This text is cited Mar 2003 from the Friends of Music Society "Lilian Voudouri" URL below, which contains image.


Demetrius of Phalerum (Phalereus 360-280 B.C.)

FALIRON (Ancient demos) PIRAEUS
   (Dimitrios). A native of Phalerum in Attica, and the last of the more distinguished orators of Greece. He was the son of a person who had been slave to Timotheus and Conon. But, though born in this low condition, he soon made himself distinguished by his talents, and was already a conspicuous individual in the public assemblies when Antipater became master of Athens, for he was obliged to save himself by flight from the vengeance of the Macedonian party. He was compelled to quit the city a second time when Polysperchon took possession of it through his son. Subsequently named by Cassander as governor of Athens (B.C. 317), he so gained the affections of his countrymen that, during the six years in which he filled this office, they are said to have raised to him three hundred and sixty statues. Athenaeus, however, on the authority of Duris , a Samian writer, reproaches him with luxurious and expensive habits, while he prescribed, at the same time, frugality to his fellowcitizens and fixed limits for their expenditures. After the death of his protector, Demetrius was driven from Athens by Antigonus and Demetrius Poliorcetes (B.C. 306). The people of that city, always fickle, overthrew the numerous statues they had erected to him, although he had been their benefactor and idol, and even condemned him to death. Demetrius, upon this, retired to the court of Alexandria, where he lived upwards of twenty years. It is generally supposed that he was the individual who gave Ptolemy the advice to found the Museum and the famous Library. This prince consulted him also as to the choice of a successor.
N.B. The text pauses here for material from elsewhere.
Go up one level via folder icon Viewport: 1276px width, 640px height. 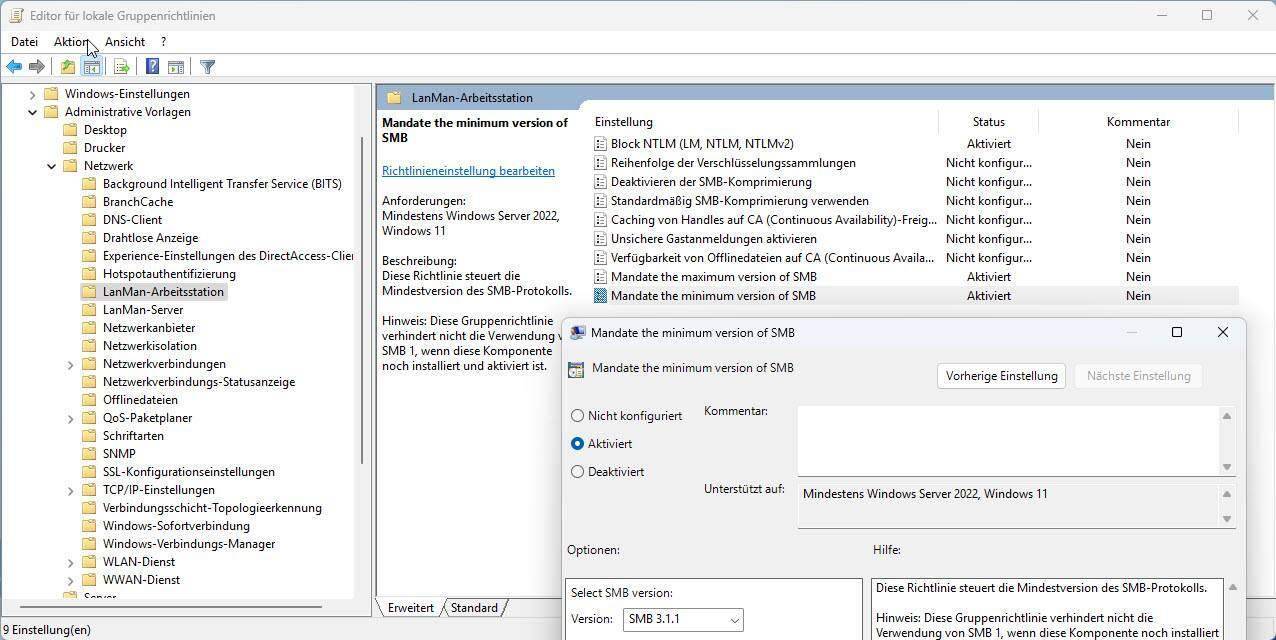[67, 67]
Demetrius was in favour of the monarch's eldest son, but the king eventually decided for the son whom he had by his second wife Berenice.
    When Ptolemy II., therefore, came to the throne, he revenged himself on the unlucky counsellor by exiling him to a distant province in Upper Egypt, where Demetrius put an end to his own life by the bite of an asp (B.C. 282). Cicero describes Demetrius as a polished, sweet, and graceful speaker, but deficient in energy and power. Plutarch cites his treatise "On Socrates," which appears to have contained also a life of Aristides. The works of Demetrius are lost. There exists, it is true, under his name a treatise on elocution (Peri Hermeneias), a work full of ingenious observations; but critics agree in making it of later origin. Besides the treatise on elocution, there exists a small work on the apophthegms of the Seven Sages, which Stobaeus has inserted in his third discourse, as being the production of Demetrius Phalereus.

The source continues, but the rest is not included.